If you have been touched by the FAA in the past, or you are currently in the revolving door of back and forth exchanges with the Aerospace Medical Certification Division, you will appreciate the profound frustration of the process in its current state.
The FAA has not had a steady funding stream through an authorization bill created by Congress for many years. In fact, we are in the midst of another in the long series of short-term funding bills that ends July 15, after which, without either the passage of a reauthorization bill or another short-term funding bill, the FAA bank will run dry. One of the many beneficiaries of this model of government oversight is inefficiency in processing such as what we are currently seeing with deferred medical applications and special issuance recertification.

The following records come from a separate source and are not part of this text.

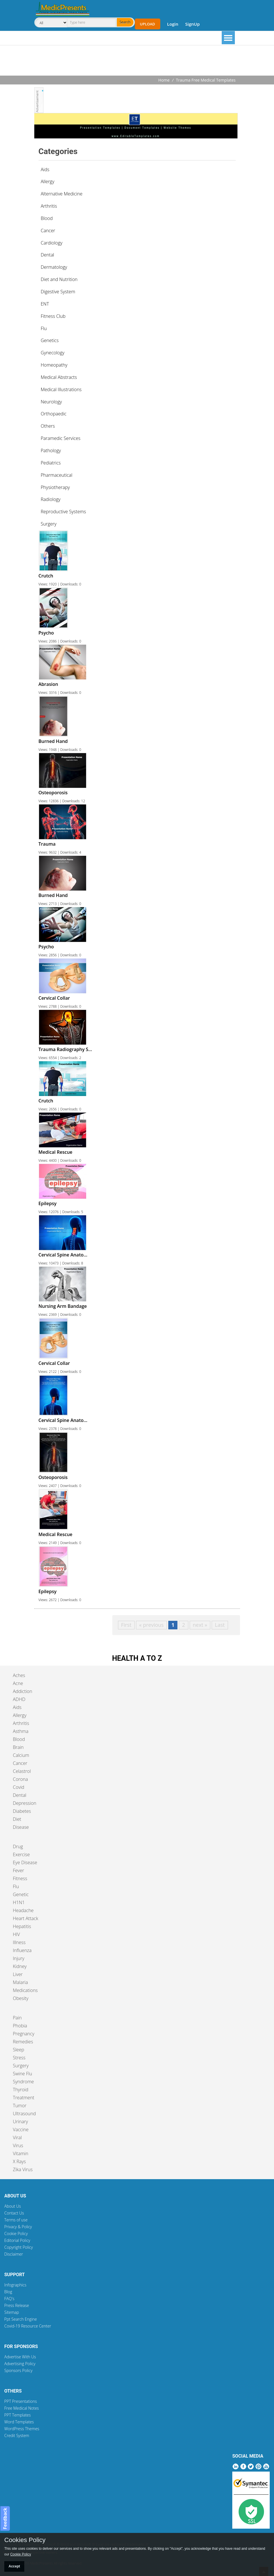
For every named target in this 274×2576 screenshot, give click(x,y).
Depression (24, 1803)
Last (220, 1624)
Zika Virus (23, 2169)
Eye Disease (25, 1862)
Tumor (20, 2105)
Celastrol (22, 1771)
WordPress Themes (21, 2428)
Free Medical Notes (21, 2408)
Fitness (20, 1878)
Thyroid (20, 2089)
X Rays (19, 2161)
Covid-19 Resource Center (27, 2326)
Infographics (15, 2285)
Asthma (20, 1731)
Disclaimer (13, 2254)
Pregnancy (23, 2034)
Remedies (23, 2041)
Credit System (16, 2435)
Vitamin (20, 2153)
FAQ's (9, 2298)
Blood (19, 1739)
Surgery (21, 2065)
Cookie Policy (16, 2233)
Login (172, 24)
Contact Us (14, 2213)
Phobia (20, 2026)
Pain (17, 2018)
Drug (18, 1846)
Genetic (21, 1894)
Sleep (18, 2049)
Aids (17, 1707)
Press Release (16, 2305)
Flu (16, 1886)
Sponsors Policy (18, 2370)
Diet (17, 1819)
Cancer (20, 1763)
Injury (18, 1958)
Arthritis (21, 1723)
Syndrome (23, 2081)
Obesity (20, 1998)
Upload (147, 24)
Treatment (23, 2097)
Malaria (20, 1982)
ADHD (19, 1699)
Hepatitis (22, 1926)
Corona (20, 1779)
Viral (17, 2137)
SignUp (192, 24)
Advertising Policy (19, 2363)
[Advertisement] (137, 61)
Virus (18, 2145)
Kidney (20, 1966)
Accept (14, 2566)
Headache (23, 1910)
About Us (12, 2206)
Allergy (20, 1715)
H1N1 (19, 1902)
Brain (18, 1747)
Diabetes (22, 1811)
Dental (19, 1795)
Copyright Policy (18, 2247)
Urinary (20, 2121)
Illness (19, 1942)
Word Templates (19, 2422)
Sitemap (11, 2312)
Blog (8, 2291)
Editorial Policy (17, 2240)
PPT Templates (17, 2415)
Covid (18, 1787)
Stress (19, 2057)
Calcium (21, 1755)
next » (200, 1624)
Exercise (21, 1854)
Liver (18, 1974)
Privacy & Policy (18, 2226)
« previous (151, 1624)
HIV (16, 1934)
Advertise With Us (20, 2356)
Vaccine (21, 2129)
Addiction (22, 1691)
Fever (18, 1870)
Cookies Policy (24, 2540)
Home (164, 80)
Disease (21, 1827)
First (126, 1624)
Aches (19, 1675)
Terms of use (16, 2220)
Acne (18, 1683)
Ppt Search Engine (20, 2319)
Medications (25, 1990)
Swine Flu (22, 2073)
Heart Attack (25, 1918)
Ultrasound (24, 2113)
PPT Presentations (20, 2401)
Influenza (22, 1950)
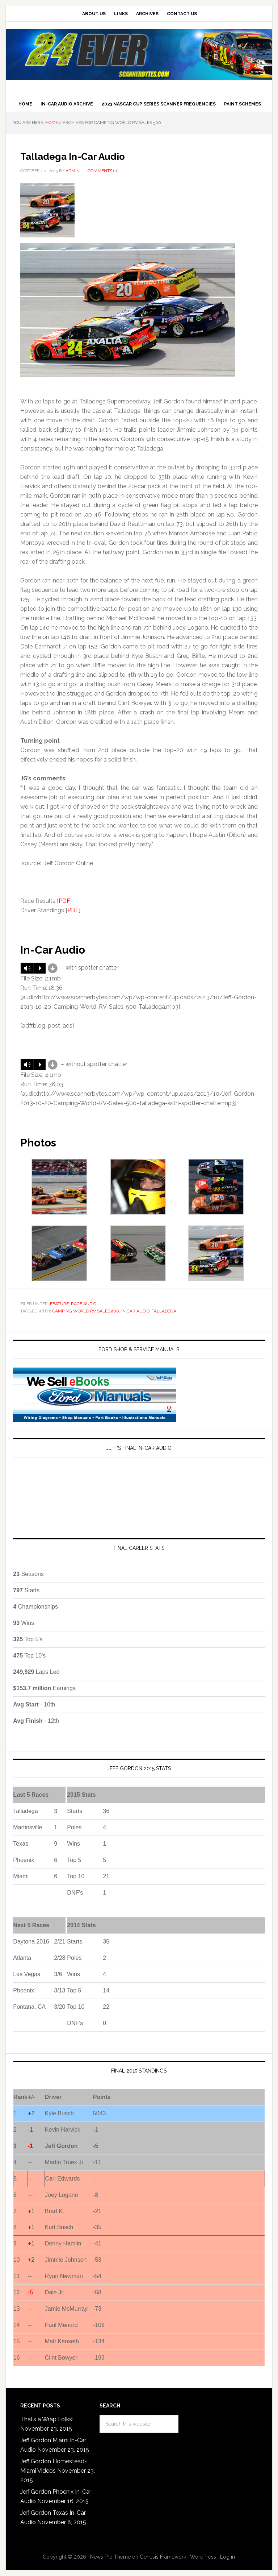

One of the key reasons AOPA is fighting for third class medical reform is the chronic inability of the FAA to conduct a timely review and issuance of medical certificates to airmen. Granted, 97 percent of medical certificates are issued to pilots by their aviation medical examiners at the time of the FAA physical exam. However, that is little solace for the 30,000 or so airmen each year who are deferred or initially denied certification. The message we try to convey to members is to be armed with the information your AME needs to make an informed decision about issuing your medical or deferring.
Documentation is the key, so in many cases a visit to your treating doctor to obtain a “status letter” regarding any treatment you had may raise questions on your medical application. That one detail alone may be the difference between “being down here wishing you were up there” rather than the other way around.
AOPA has a dedicated staff of medical certification specialists in the Pilot Information Center that can guide you through this maze bureaucracy, preferably before you get caught up in it!